Aesop in Modern Dress
Riley, Alice C. D
. distributed by Saunders Press . Claremont, CA
PS3535.I658 A7 1953 (Carlson Fable Collection, BIC bldg)
MetadataShow full item record
I had not known of this book, found it in an unlikely paperback barn I happened upon while walking from someplace else in Portland, and then found the same virtually unknown, limited edition book being offered me again within two months! The Blake copy has #306 written in the upper right corner of the title-page. There are eighty-three fables with seventeen illustrations. The best of the illustrations may be FG (39): the fox sits on the ground disgruntled. The rhyme of the rhyming couplets pushes the versions into some infelicities. Examples include the moral for The Ant and the Fly (55), the last two lines of Jupiter and Pallas (60), and the whole of FK (98-99). Sometimes the couplets become prosaic, as in the second moral on 51. I do not find much modern dress ; the braggart about Rhodes has now become a golfer (58). Riley sometimes supposes that we know the story; she thus presumes that we know that the milkmaid had the milk on her head (70-71). There are some surprising differences in how the stories are presented here. Thus the donkey in MSA ran to a broken bridge and fell in (23). Both the fox and the wolf not only lost but had to pay court costs (29). The man with two wives was old (36).
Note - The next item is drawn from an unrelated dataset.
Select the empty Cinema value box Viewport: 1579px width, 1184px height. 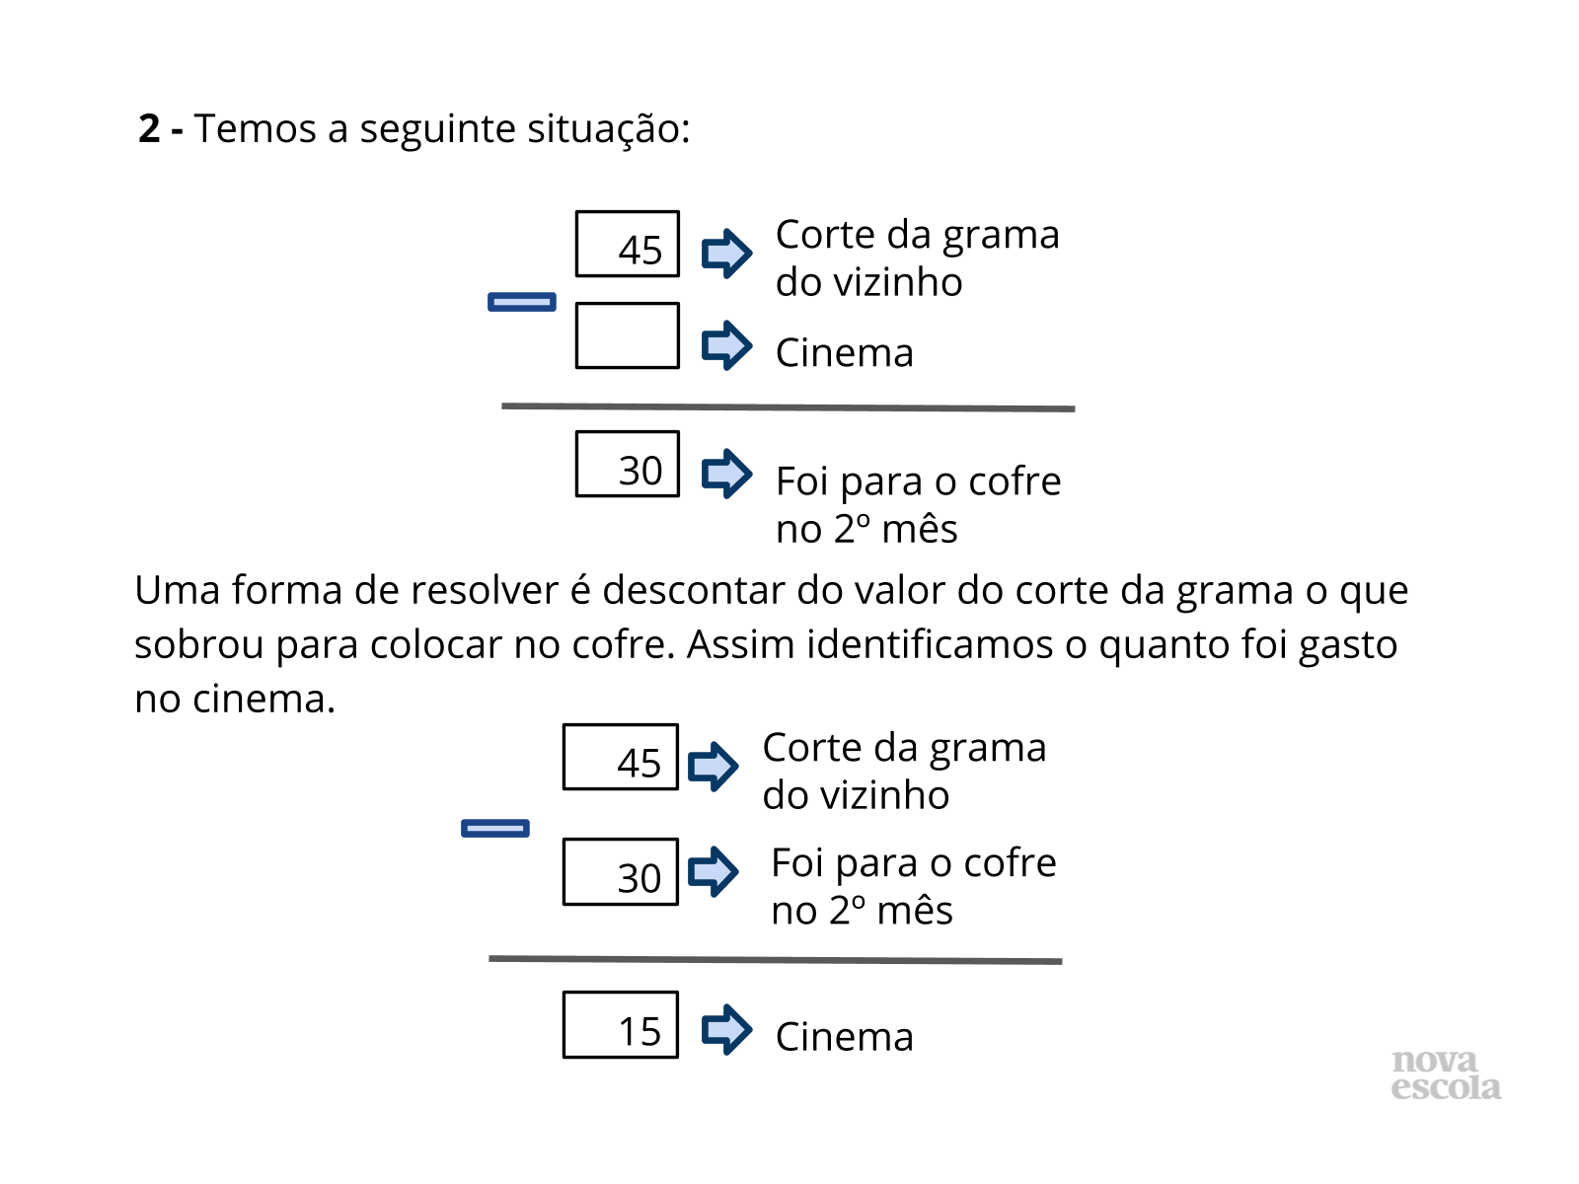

The mouse that nibbled itself a small hole to get into the basket now has to wait to get slim enough to get back out, but then will be eaten in any case by a weasel (54). Only one lie is enough to lose your credibility in BW (67). The dog about whom the cock tells the fox is real (100). The moral for CP is Little by little does the trick (105). The lion's partners in the hunt are the jackal, the wolf, and the fox (109). The hare with many friends ends up using her own swift heels to disappear (124). There are also some very good interpretations. According to the moral in GA, The best of life must find a way/to bring together work and play (40). The Fox and the Cat (87) has a good moral (even if the story itself lacks important quotation marks at the end of its second stanza): Sometimes God's gifts to Mortal Man/Are so profuse he scarcely can/Decide which gift to cultivate,/And so wastes time until too late. Both the ending and the accompanying illustration are excellent in the book's last fable, The Ape and Her Young (136): But the neglected Ape was quick and able./He managed to escape from out this Fable.